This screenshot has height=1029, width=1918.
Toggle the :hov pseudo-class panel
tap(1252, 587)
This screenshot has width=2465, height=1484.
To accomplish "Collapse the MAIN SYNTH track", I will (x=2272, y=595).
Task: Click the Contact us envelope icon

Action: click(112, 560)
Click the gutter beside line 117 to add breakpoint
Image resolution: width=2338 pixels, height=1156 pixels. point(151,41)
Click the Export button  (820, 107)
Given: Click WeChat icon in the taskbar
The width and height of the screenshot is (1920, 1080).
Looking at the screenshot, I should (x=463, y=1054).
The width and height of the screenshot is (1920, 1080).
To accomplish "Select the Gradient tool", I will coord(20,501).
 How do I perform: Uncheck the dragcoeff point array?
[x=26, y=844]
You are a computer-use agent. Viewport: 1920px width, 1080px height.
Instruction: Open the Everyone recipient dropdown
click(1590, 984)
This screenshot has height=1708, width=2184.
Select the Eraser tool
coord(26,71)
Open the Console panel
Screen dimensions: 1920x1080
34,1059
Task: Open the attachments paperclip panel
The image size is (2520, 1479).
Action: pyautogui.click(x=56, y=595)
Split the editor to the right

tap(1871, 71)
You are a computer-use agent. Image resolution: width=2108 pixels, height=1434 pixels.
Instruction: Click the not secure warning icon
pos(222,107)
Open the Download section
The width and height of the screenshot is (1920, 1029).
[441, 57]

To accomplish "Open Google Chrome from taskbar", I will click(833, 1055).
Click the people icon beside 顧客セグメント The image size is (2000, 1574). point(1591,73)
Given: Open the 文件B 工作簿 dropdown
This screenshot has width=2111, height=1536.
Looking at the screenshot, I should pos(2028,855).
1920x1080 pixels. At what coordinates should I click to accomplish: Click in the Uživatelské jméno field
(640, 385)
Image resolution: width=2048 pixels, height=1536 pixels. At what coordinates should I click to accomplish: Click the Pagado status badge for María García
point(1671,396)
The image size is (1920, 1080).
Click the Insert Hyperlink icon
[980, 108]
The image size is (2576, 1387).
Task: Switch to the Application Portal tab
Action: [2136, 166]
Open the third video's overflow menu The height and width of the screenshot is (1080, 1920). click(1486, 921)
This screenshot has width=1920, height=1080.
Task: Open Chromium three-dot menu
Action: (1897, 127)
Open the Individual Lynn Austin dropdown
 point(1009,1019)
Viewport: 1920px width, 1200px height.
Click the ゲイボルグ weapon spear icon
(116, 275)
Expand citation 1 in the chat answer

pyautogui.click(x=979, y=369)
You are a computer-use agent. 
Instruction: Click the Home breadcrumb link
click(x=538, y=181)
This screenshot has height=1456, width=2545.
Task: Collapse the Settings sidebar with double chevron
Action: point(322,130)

■ ■ ■ ■ ■

TASK REQUIREMENTS:
Each entry should be reproduced in the output exactly.

EXERCISE OUTPUT:
This screenshot has height=1029, width=1918.
Toggle the :hov pseudo-class panel
tap(1252, 587)
This screenshot has width=2465, height=1484.
To accomplish "Collapse the MAIN SYNTH track", I will (x=2272, y=595).
Task: Click the Contact us envelope icon

Action: click(112, 560)
Click the gutter beside line 117 to add breakpoint
Image resolution: width=2338 pixels, height=1156 pixels. point(151,41)
Click the Export button  (820, 107)
Given: Click WeChat icon in the taskbar
The width and height of the screenshot is (1920, 1080).
Looking at the screenshot, I should (x=463, y=1054).
The width and height of the screenshot is (1920, 1080).
To accomplish "Select the Gradient tool", I will coord(20,501).
 How do I perform: Uncheck the dragcoeff point array?
[x=26, y=844]
You are a computer-use agent. Viewport: 1920px width, 1080px height.
Instruction: Open the Everyone recipient dropdown
click(1590, 984)
This screenshot has height=1708, width=2184.
Select the Eraser tool
coord(26,71)
Open the Console panel
Screen dimensions: 1920x1080
34,1059
Task: Open the attachments paperclip panel
The image size is (2520, 1479).
Action: pyautogui.click(x=56, y=595)
Split the editor to the right

tap(1871, 71)
You are a computer-use agent. Image resolution: width=2108 pixels, height=1434 pixels.
Instruction: Click the not secure warning icon
pos(222,107)
Open the Download section
The width and height of the screenshot is (1920, 1029).
[441, 57]

To accomplish "Open Google Chrome from taskbar", I will click(833, 1055).
Click the people icon beside 顧客セグメント The image size is (2000, 1574). point(1591,73)
Given: Open the 文件B 工作簿 dropdown
This screenshot has width=2111, height=1536.
Looking at the screenshot, I should pos(2028,855).
1920x1080 pixels. At what coordinates should I click to accomplish: Click in the Uživatelské jméno field
(640, 385)
Image resolution: width=2048 pixels, height=1536 pixels. At what coordinates should I click to accomplish: Click the Pagado status badge for María García
point(1671,396)
The image size is (1920, 1080).
Click the Insert Hyperlink icon
[980, 108]
The image size is (2576, 1387).
Task: Switch to the Application Portal tab
Action: [2136, 166]
Open the third video's overflow menu The height and width of the screenshot is (1080, 1920). click(1486, 921)
This screenshot has width=1920, height=1080.
Task: Open Chromium three-dot menu
Action: (1897, 127)
Open the Individual Lynn Austin dropdown
 point(1009,1019)
Viewport: 1920px width, 1200px height.
Click the ゲイボルグ weapon spear icon
(116, 275)
Expand citation 1 in the chat answer

pyautogui.click(x=979, y=369)
You are a computer-use agent. 
Instruction: Click the Home breadcrumb link
click(x=538, y=181)
This screenshot has height=1456, width=2545.
Task: Collapse the Settings sidebar with double chevron
Action: point(322,130)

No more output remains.